» Task directions
Every single entry must be restated word for word.

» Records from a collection
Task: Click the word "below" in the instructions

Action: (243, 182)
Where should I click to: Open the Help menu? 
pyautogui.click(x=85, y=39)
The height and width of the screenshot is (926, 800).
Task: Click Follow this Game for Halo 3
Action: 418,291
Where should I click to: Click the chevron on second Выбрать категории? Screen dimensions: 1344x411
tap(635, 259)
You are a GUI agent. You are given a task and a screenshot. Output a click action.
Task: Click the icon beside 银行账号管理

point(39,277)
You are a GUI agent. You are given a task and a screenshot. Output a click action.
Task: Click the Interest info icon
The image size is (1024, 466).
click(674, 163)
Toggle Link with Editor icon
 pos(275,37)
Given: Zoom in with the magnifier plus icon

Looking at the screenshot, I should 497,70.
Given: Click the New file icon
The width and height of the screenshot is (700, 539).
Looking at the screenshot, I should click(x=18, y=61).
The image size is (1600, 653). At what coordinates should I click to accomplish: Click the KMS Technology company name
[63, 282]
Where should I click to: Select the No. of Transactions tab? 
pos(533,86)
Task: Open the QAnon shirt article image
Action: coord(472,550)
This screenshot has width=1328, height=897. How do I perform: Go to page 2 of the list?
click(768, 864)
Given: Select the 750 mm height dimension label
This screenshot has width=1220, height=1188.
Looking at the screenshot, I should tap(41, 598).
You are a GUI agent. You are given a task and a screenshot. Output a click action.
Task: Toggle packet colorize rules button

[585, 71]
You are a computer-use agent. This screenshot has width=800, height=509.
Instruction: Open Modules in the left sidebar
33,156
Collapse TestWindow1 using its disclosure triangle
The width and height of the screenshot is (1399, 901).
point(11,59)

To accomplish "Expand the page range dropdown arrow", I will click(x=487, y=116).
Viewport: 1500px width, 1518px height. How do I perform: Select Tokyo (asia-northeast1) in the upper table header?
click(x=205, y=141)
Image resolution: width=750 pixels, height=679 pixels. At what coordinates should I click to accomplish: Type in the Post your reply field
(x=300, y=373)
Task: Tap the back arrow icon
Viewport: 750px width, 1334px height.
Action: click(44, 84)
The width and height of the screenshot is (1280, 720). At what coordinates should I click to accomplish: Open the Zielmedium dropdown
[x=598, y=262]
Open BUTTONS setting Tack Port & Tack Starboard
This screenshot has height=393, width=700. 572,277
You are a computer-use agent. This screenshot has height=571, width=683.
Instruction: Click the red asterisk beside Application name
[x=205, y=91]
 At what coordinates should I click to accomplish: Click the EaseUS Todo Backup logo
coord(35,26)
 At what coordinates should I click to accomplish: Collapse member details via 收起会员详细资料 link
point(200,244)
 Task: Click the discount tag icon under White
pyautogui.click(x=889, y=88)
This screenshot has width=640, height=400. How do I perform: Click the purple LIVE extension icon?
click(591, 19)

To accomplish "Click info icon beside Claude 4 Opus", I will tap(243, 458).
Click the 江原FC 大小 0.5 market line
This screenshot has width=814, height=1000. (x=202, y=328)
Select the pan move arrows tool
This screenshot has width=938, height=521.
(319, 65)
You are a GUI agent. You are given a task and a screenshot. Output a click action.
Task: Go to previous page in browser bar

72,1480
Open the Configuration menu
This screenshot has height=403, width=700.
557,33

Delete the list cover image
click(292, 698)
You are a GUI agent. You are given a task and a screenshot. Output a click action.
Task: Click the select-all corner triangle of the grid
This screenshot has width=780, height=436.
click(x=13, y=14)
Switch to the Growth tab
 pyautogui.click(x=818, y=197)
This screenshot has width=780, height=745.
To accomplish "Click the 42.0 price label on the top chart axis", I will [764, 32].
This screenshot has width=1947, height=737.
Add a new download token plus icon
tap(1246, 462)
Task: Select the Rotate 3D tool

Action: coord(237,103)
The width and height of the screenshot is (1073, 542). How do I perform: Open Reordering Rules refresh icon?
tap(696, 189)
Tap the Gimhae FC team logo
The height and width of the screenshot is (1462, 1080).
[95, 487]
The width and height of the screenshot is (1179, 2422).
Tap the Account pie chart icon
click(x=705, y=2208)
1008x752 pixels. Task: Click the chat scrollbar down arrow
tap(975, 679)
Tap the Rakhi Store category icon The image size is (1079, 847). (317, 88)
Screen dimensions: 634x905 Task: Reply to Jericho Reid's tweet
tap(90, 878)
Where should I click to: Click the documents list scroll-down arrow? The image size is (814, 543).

» Written answer
Task: Click the word "below" in the instructions

Action: (243, 182)
Where should I click to: Open the Help menu? 
pyautogui.click(x=85, y=39)
The height and width of the screenshot is (926, 800).
Task: Click Follow this Game for Halo 3
Action: 418,291
Where should I click to: Click the chevron on second Выбрать категории? Screen dimensions: 1344x411
tap(635, 259)
You are a GUI agent. You are given a task and a screenshot. Output a click action.
Task: Click the icon beside 银行账号管理

point(39,277)
You are a GUI agent. You are given a task and a screenshot. Output a click action.
Task: Click the Interest info icon
The image size is (1024, 466).
click(674, 163)
Toggle Link with Editor icon
 pos(275,37)
Given: Zoom in with the magnifier plus icon

Looking at the screenshot, I should 497,70.
Given: Click the New file icon
The width and height of the screenshot is (700, 539).
Looking at the screenshot, I should click(x=18, y=61).
The image size is (1600, 653). At what coordinates should I click to accomplish: Click the KMS Technology company name
[63, 282]
Where should I click to: Select the No. of Transactions tab? 
pos(533,86)
Task: Open the QAnon shirt article image
Action: coord(472,550)
This screenshot has width=1328, height=897. How do I perform: Go to page 2 of the list?
click(768, 864)
Given: Select the 750 mm height dimension label
This screenshot has width=1220, height=1188.
Looking at the screenshot, I should tap(41, 598).
You are a GUI agent. You are given a task and a screenshot. Output a click action.
Task: Toggle packet colorize rules button

[585, 71]
You are a computer-use agent. This screenshot has width=800, height=509.
Instruction: Open Modules in the left sidebar
33,156
Collapse TestWindow1 using its disclosure triangle
The width and height of the screenshot is (1399, 901).
point(11,59)

To accomplish "Expand the page range dropdown arrow", I will click(x=487, y=116).
Viewport: 1500px width, 1518px height. How do I perform: Select Tokyo (asia-northeast1) in the upper table header?
click(x=205, y=141)
Image resolution: width=750 pixels, height=679 pixels. At what coordinates should I click to accomplish: Type in the Post your reply field
(x=300, y=373)
Task: Tap the back arrow icon
Viewport: 750px width, 1334px height.
Action: click(44, 84)
The width and height of the screenshot is (1280, 720). At what coordinates should I click to accomplish: Open the Zielmedium dropdown
[x=598, y=262]
Open BUTTONS setting Tack Port & Tack Starboard
This screenshot has height=393, width=700. 572,277
You are a computer-use agent. This screenshot has height=571, width=683.
Instruction: Click the red asterisk beside Application name
[x=205, y=91]
 At what coordinates should I click to accomplish: Click the EaseUS Todo Backup logo
coord(35,26)
 At what coordinates should I click to accomplish: Collapse member details via 收起会员详细资料 link
point(200,244)
 Task: Click the discount tag icon under White
pyautogui.click(x=889, y=88)
This screenshot has width=640, height=400. How do I perform: Click the purple LIVE extension icon?
click(591, 19)

To accomplish "Click info icon beside Claude 4 Opus", I will tap(243, 458).
Click the 江原FC 大小 0.5 market line
This screenshot has width=814, height=1000. (x=202, y=328)
Select the pan move arrows tool
This screenshot has width=938, height=521.
(319, 65)
You are a GUI agent. You are given a task and a screenshot. Output a click action.
Task: Go to previous page in browser bar

72,1480
Open the Configuration menu
This screenshot has height=403, width=700.
557,33

Delete the list cover image
click(292, 698)
You are a GUI agent. You are given a task and a screenshot. Output a click action.
Task: Click the select-all corner triangle of the grid
This screenshot has width=780, height=436.
click(x=13, y=14)
Switch to the Growth tab
 pyautogui.click(x=818, y=197)
This screenshot has width=780, height=745.
To accomplish "Click the 42.0 price label on the top chart axis", I will [764, 32].
This screenshot has width=1947, height=737.
Add a new download token plus icon
tap(1246, 462)
Task: Select the Rotate 3D tool

Action: coord(237,103)
The width and height of the screenshot is (1073, 542). How do I perform: Open Reordering Rules refresh icon?
tap(696, 189)
Tap the Gimhae FC team logo
The height and width of the screenshot is (1462, 1080).
[95, 487]
The width and height of the screenshot is (1179, 2422).
Tap the Account pie chart icon
click(x=705, y=2208)
1008x752 pixels. Task: Click the chat scrollbar down arrow
tap(975, 679)
Tap the Rakhi Store category icon The image size is (1079, 847). (317, 88)
Screen dimensions: 634x905 Task: Reply to Jericho Reid's tweet
tap(90, 878)
Where should I click to: Click the documents list scroll-down arrow? The image size is (814, 543).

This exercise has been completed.